(TASK DIRECTIONS) Please copy the data below line for line without changing anything, and omit the pictures.
━━━ SUPPLIED RECORDS ━━━
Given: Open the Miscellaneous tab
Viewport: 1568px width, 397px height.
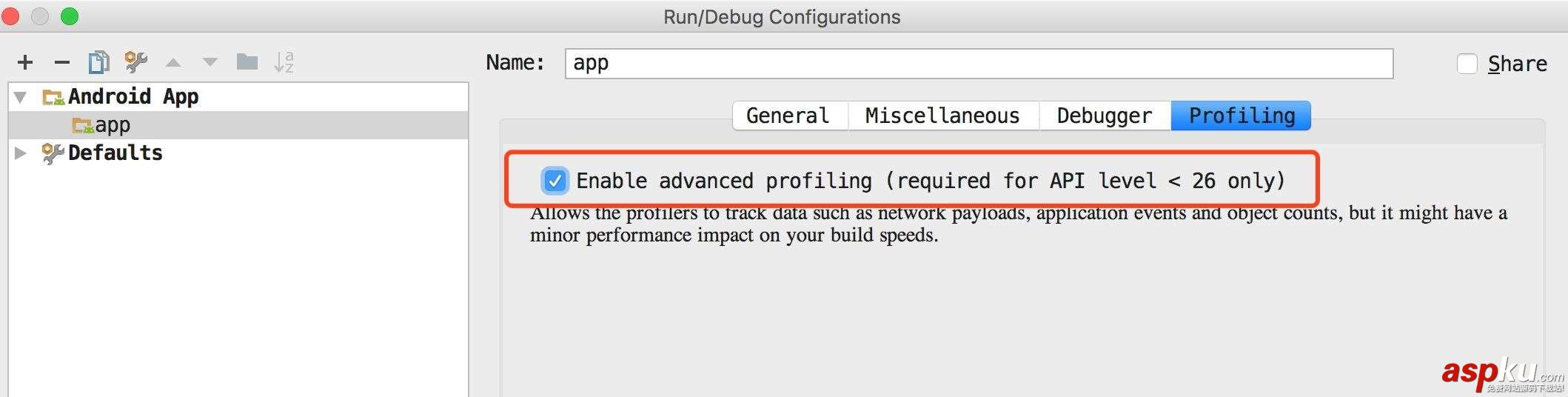Looking at the screenshot, I should tap(942, 116).
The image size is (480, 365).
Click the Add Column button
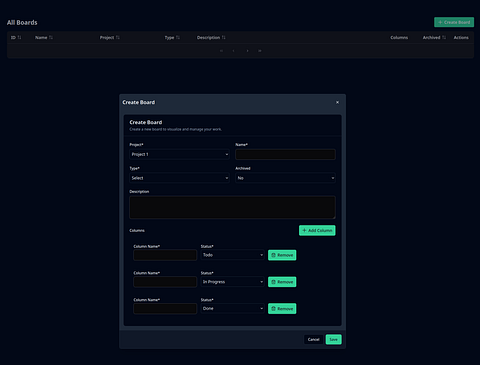(317, 230)
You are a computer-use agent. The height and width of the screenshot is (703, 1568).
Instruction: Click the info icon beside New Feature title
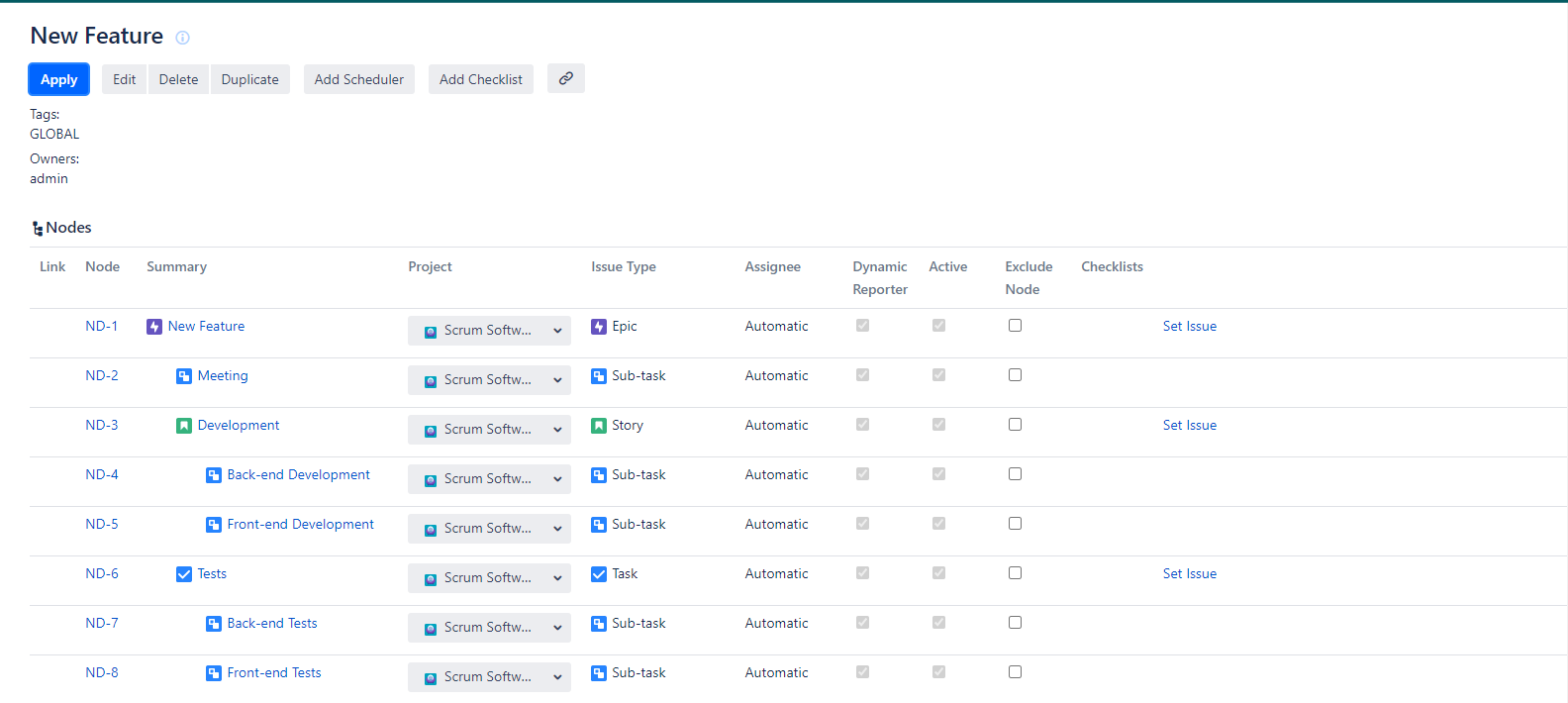[182, 38]
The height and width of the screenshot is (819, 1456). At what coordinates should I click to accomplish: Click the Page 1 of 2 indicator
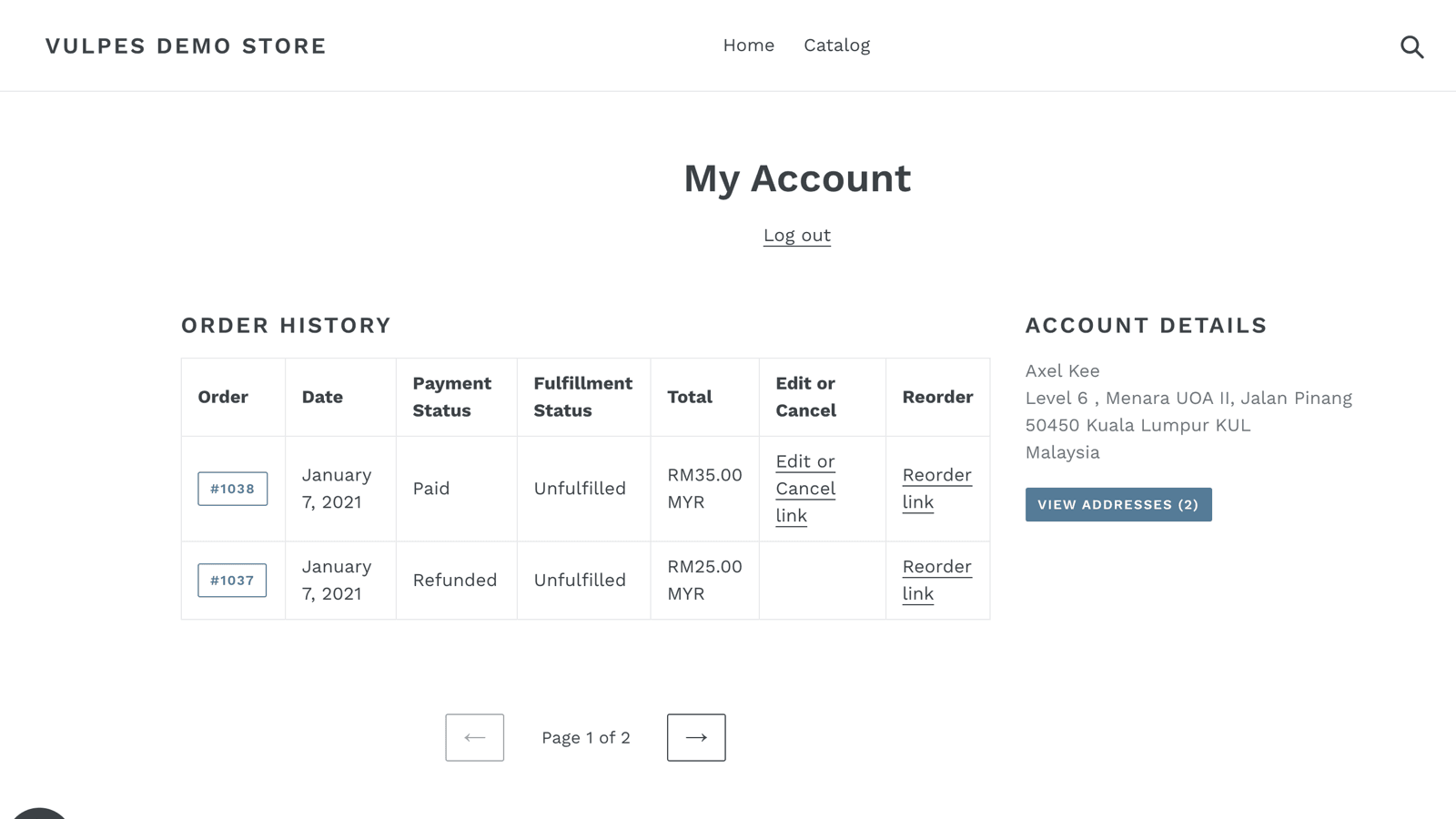pyautogui.click(x=585, y=738)
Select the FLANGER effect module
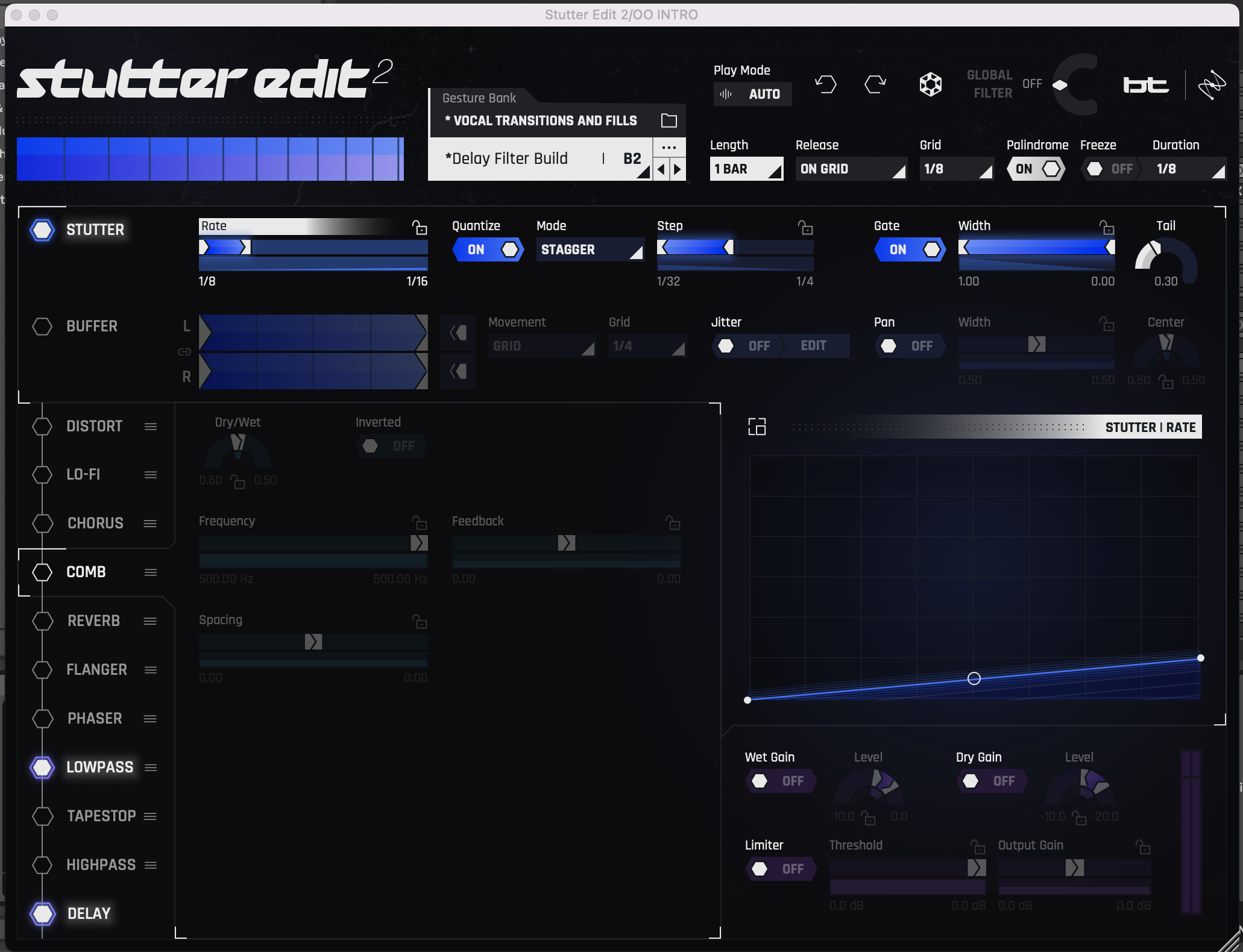The image size is (1243, 952). (x=96, y=669)
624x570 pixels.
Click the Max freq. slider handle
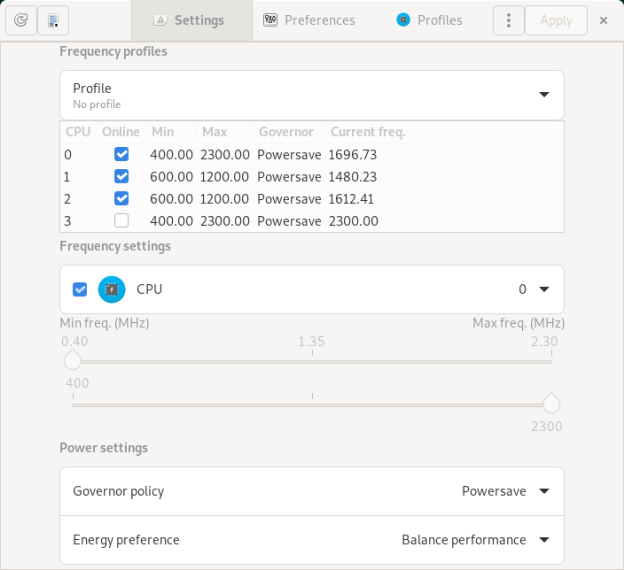[551, 404]
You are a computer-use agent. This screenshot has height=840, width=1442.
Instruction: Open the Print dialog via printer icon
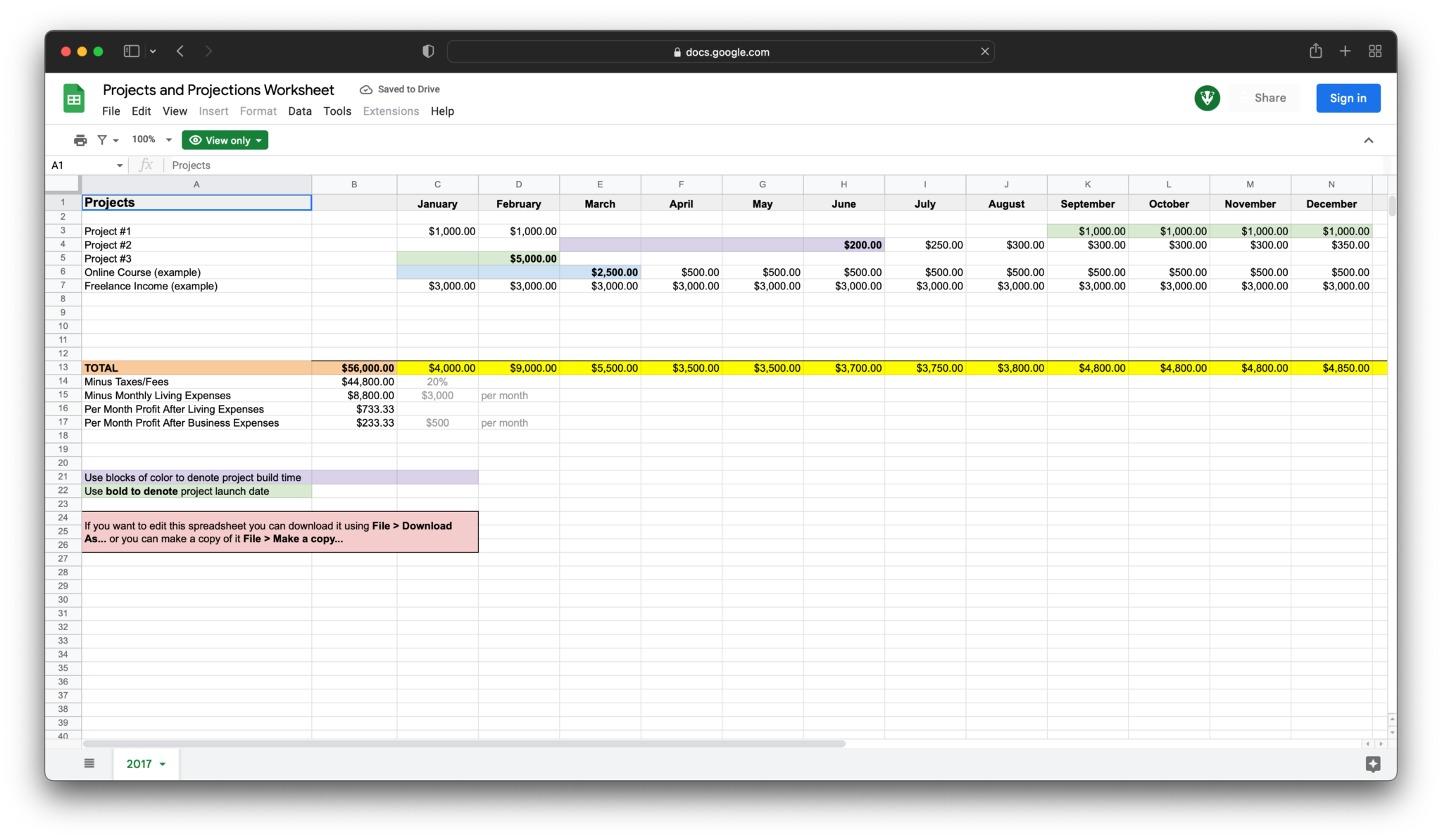[x=80, y=139]
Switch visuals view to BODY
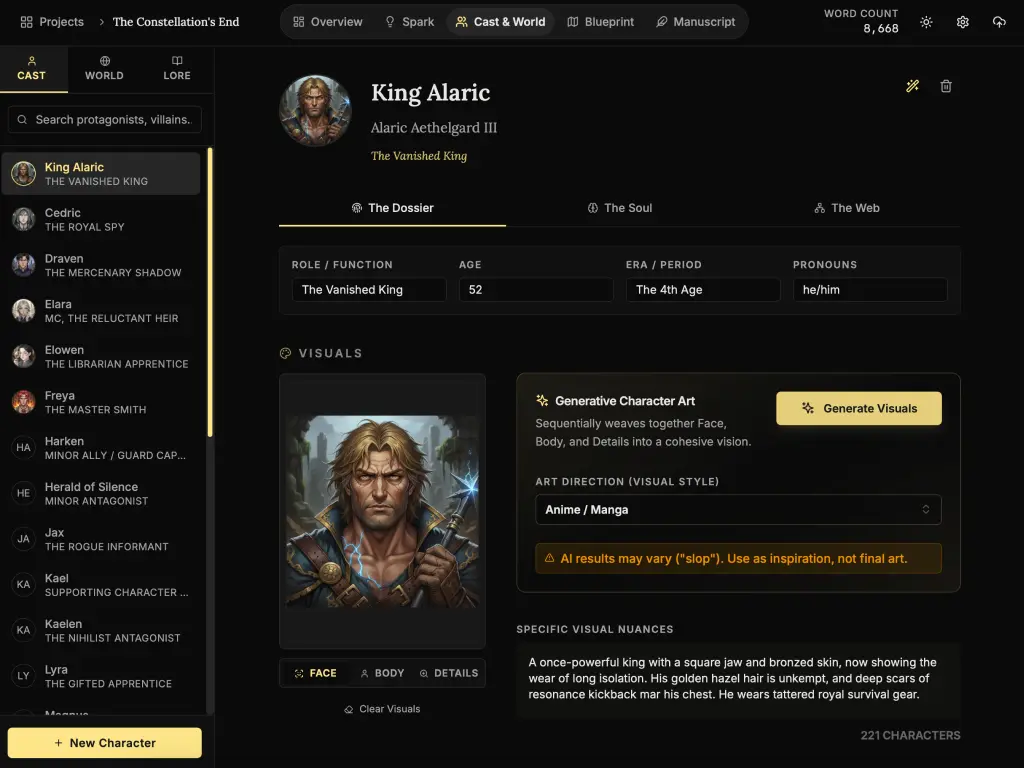1024x768 pixels. 381,673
━━━
(TASK ANSWER)
Given: Open the Miscellaneous tab
Viewport: 1568px width, 397px height.
Looking at the screenshot, I should tap(942, 116).
The image size is (480, 365).
Click the Add Column button
(317, 230)
You are a computer-use agent. The height and width of the screenshot is (703, 1568).
Instruction: Click the info icon beside New Feature title
[182, 38]
The height and width of the screenshot is (819, 1456). At what coordinates should I click to accomplish: Click the Page 1 of 2 indicator
pyautogui.click(x=585, y=738)
Select the FLANGER effect module
The image size is (1243, 952). (x=96, y=669)
624x570 pixels.
Click the Max freq. slider handle
[551, 404]
You are a computer-use agent. This screenshot has height=840, width=1442.
Instruction: Open the Print dialog via printer icon
[x=80, y=139]
Switch visuals view to BODY
1024x768 pixels. 381,673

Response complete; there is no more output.